A year later, I had gone back to GMAD to use the computer to kill time before I met my brother Garry for dinner. I had walked into the lounge area and I saw a group of people talking. I had no idea it was a closed group, but this bitch who I won’t even give him a fake name was extremely rude to me.
“This is a closed group and you got to leave” he said in a nasty tone of voice.
I left, and “G” who was at the front desk had asked why I was looking sad.
I told him how the bitch treated me and he got heated.
“I would have been like 'Bitch you need to mind your business'” he said
“Fuck being nice. That bitch need to his business!”
He then called “J” a part-time employee and house member and told him to come to the front. He arrived and when G told him what happened, he was pissed as well.
“That bitch’s a mess and got nerve” he said.
I was about to leave when the shady bitch said ’don’t let the door hit you when the good Lord spit.”
I snapped. I went into the lounge and read him. I left and then he said “Don’t let the door hit you twice.”
I ran back and read him again and the kids were laughing and clapping. Laughing because I was reading him in a nerdy way (I’m a nerd) and clapping because I had stood up to him. It turned out they wasn’t too found of his nasty attitude either and they were happy that somebody put him in check.

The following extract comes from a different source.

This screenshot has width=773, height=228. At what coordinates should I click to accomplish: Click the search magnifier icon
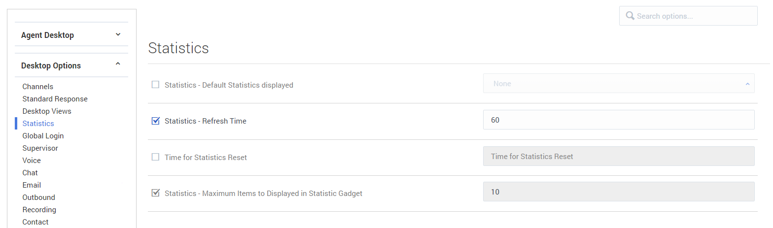[630, 16]
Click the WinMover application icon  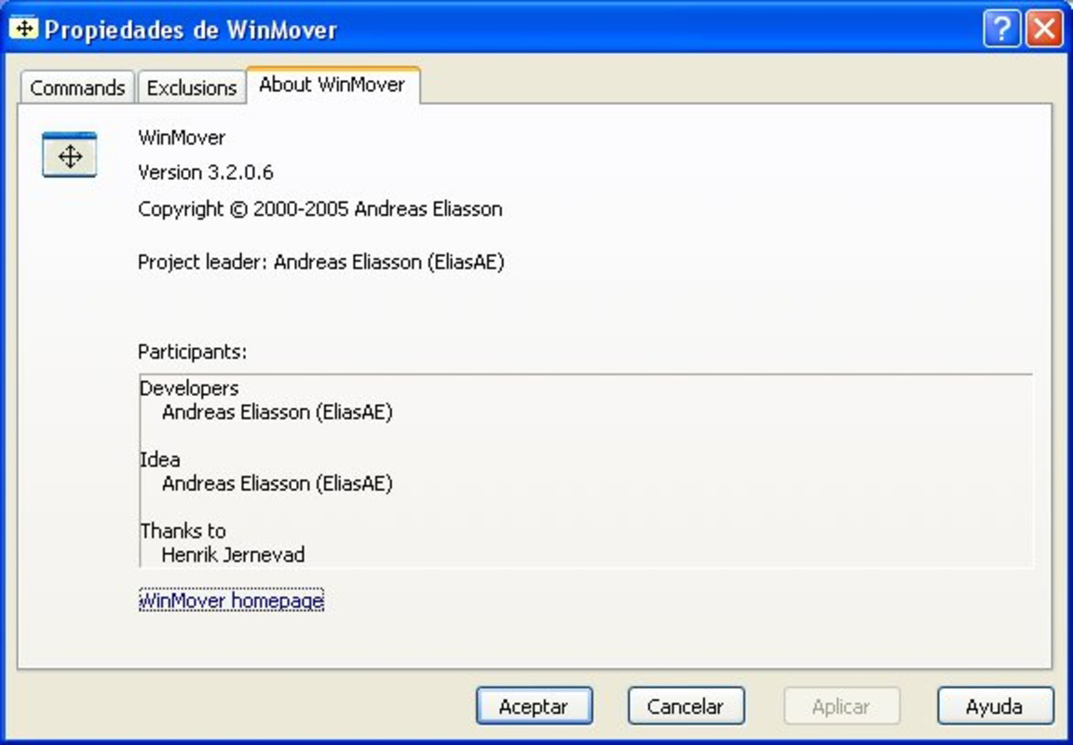coord(69,154)
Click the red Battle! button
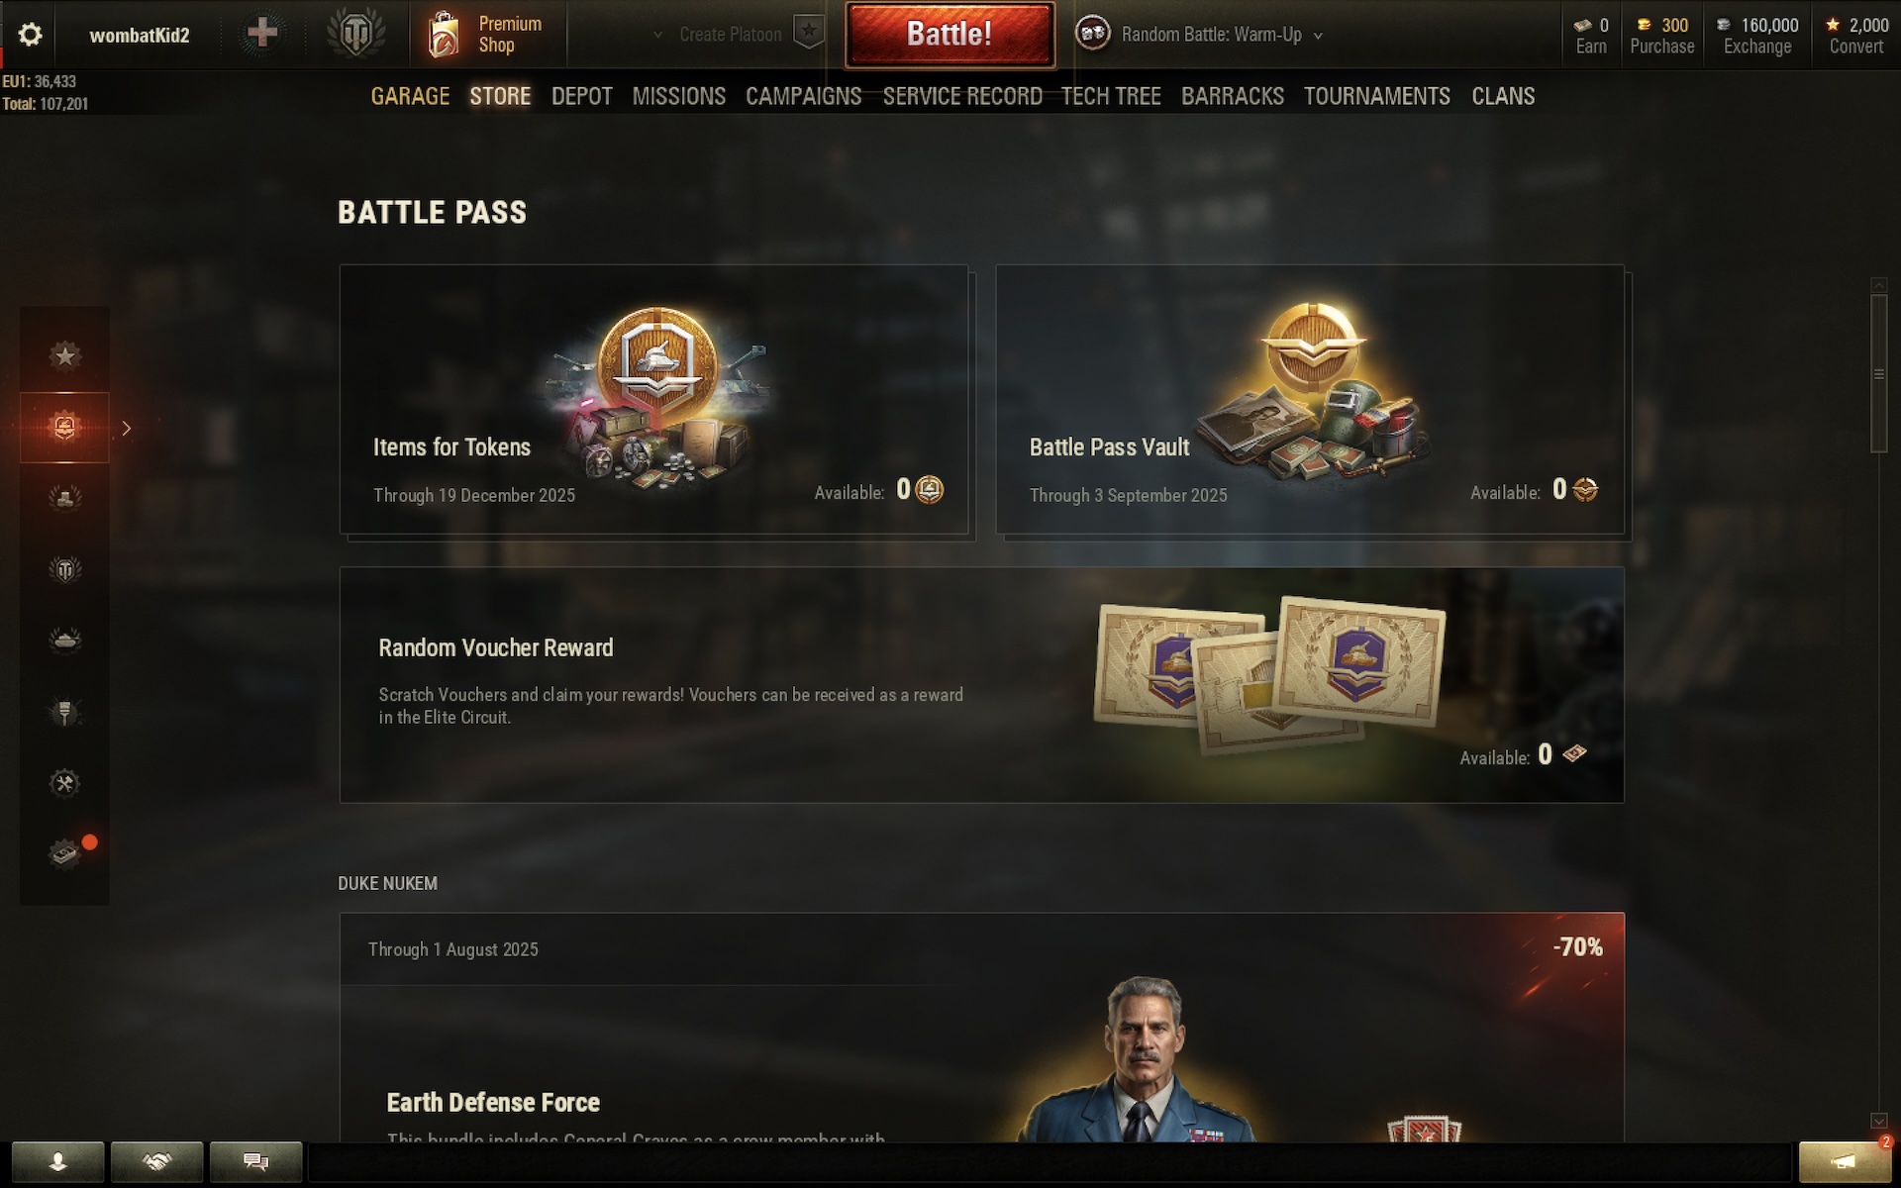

Two years later my brother had asked me to assist him on a documentary he was shooting about homophobia and the ballroom scene, and one day while we were having lunch, he was talking about his dancer named Pony, who’s a member of the House of Zion.
“This kid is talented and mad humble” Garry told me shortly before we filmed Pony’s segment.
One Friday night in October, I had met to help with the camera work, and I was captivated by Pony’s looks, spirit and personality. He was very upbeat, joyous and showed off some of his moves without boasting, and it was then that I began to gain a better understanding of the ballroom community, and after watching the rough draft of my brother’s documentary, I gained a lot of respect for the community. One day I would like to go “I said shortly after I watched the documentary, and last weekend I attended my first ball in fourteen years, and this time it the experience and energy was more positive and uplifting. I actually enjoyed myself and started to feel good about being a Black Gay/SGL man and I also learned how I made an impact on a person’s life. I bumped into Joseph Jefferson am employee of POCC who was honored with the Eric Christian Bizarre Leadership Award for his work with young Gay youth. He told that he enjoyed the CD’s I made him in March and that he was listening to them while got dressed for the occasion.
I was touched by the positive feedback to the point of crying inside.
About twenty minutes later, I left wearing a bunch of beads and condoms around my neck and I walked to Virgin Mega store to check out the latest music and DVD releases, and I had a great time, walking around with my beads and condoms. (I felt like TLC then). I then saw a member of the cult I was apart of, and I was shocked at how he greeted me.
“Sup” he said without giving me any eye contact.
Normally Philippe* would always greet you with a smile and in a smooth tone. That wasn’t the case. It seemed like he was angry and had a lot on his mind. I don’t know what he was going through nor I was about to find out. I wasn’t going to let his attitude ruin my good night/morning. (I’ll write about him in the next posting).
Being at the Latex ball gave me a greater perspective about life; there’s nothing wrong with being gay and it doesn’t matter whether you’re masculine, femine, or display both charetestics, Gay people are wonderful people (though we have a few bad apples that God also loves unconditionally) who are responsible for helping make the entertainment industry look and sound fabulous, and for being one of the first ones to make people award of the AIDS epidemic that’s still claiming many of our brothers and sisters, and that we’re going to be around forever.